→ **Directions for this task**:
Nothing but the lines from the one with "The width and" through the final line of the entries should appear in the answer, copied exactly and without pictures.

____

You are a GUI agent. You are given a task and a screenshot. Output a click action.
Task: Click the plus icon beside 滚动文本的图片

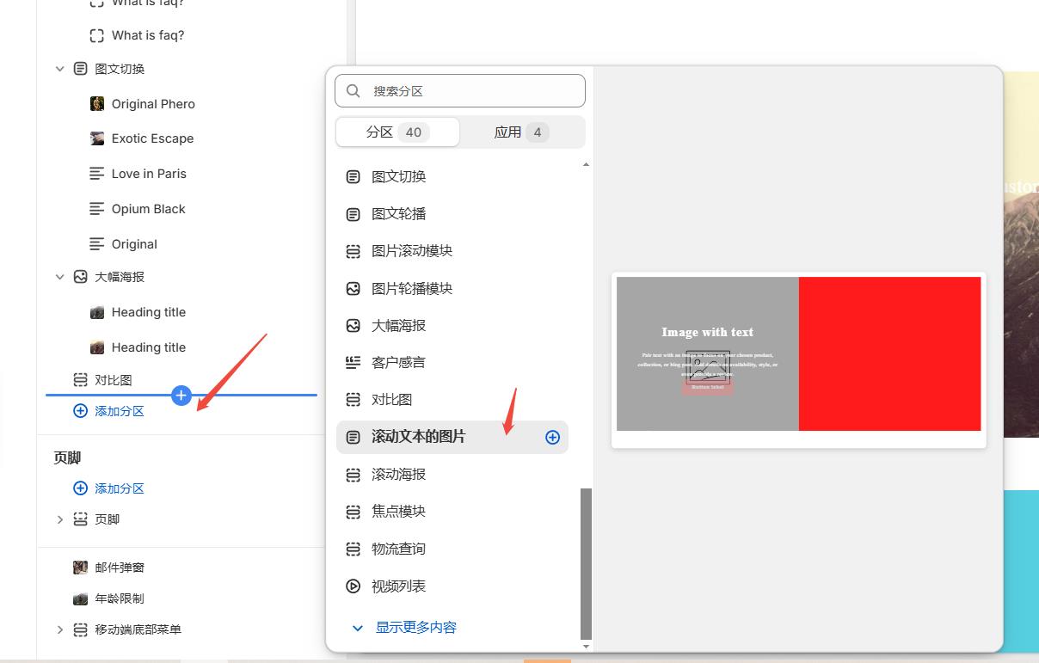click(x=552, y=438)
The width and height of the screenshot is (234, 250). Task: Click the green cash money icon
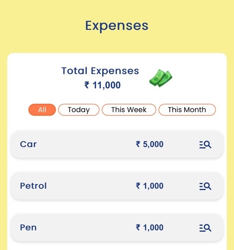pos(161,78)
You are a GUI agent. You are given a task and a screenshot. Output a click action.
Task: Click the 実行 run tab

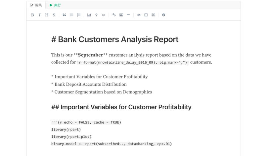[55, 5]
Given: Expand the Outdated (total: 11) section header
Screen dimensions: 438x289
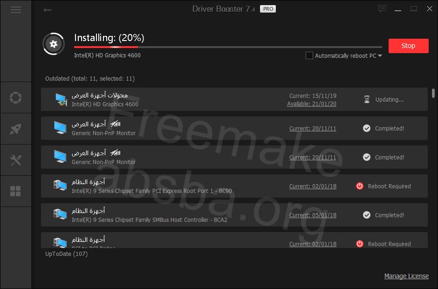Looking at the screenshot, I should (x=90, y=78).
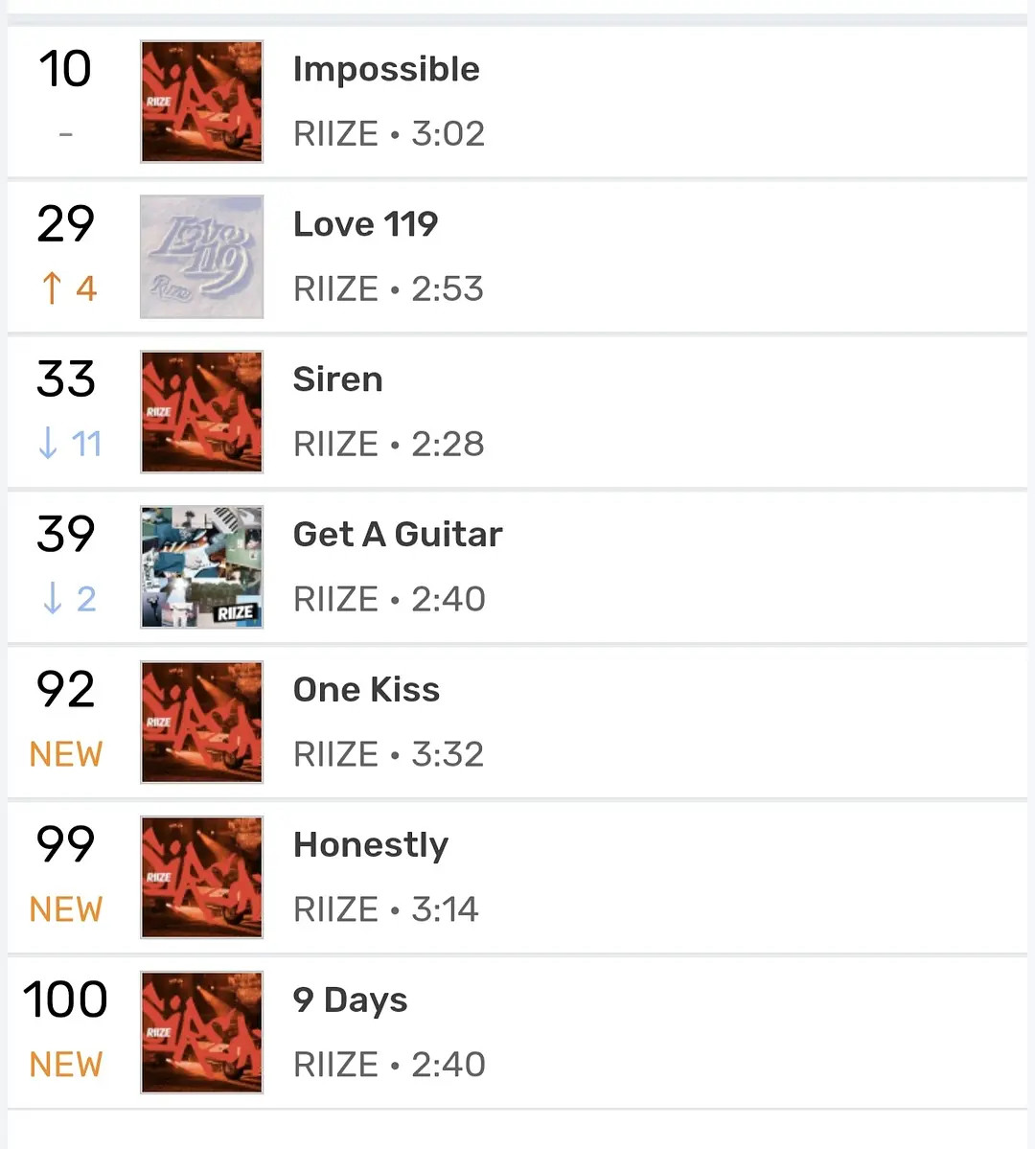Select the Siren track title
The image size is (1035, 1149).
[338, 379]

____

→ **Reply to the task**:
The width and height of the screenshot is (234, 250). Task: Click the green cash money icon
pos(161,78)
You are a GUI agent. You are given a task and a screenshot. Output a click action.
Task: Click the 実行 run tab

[55, 5]
Given: Expand the Outdated (total: 11) section header
Screen dimensions: 438x289
Looking at the screenshot, I should (x=90, y=78).
Select the Siren track title
The image size is (1035, 1149).
[338, 379]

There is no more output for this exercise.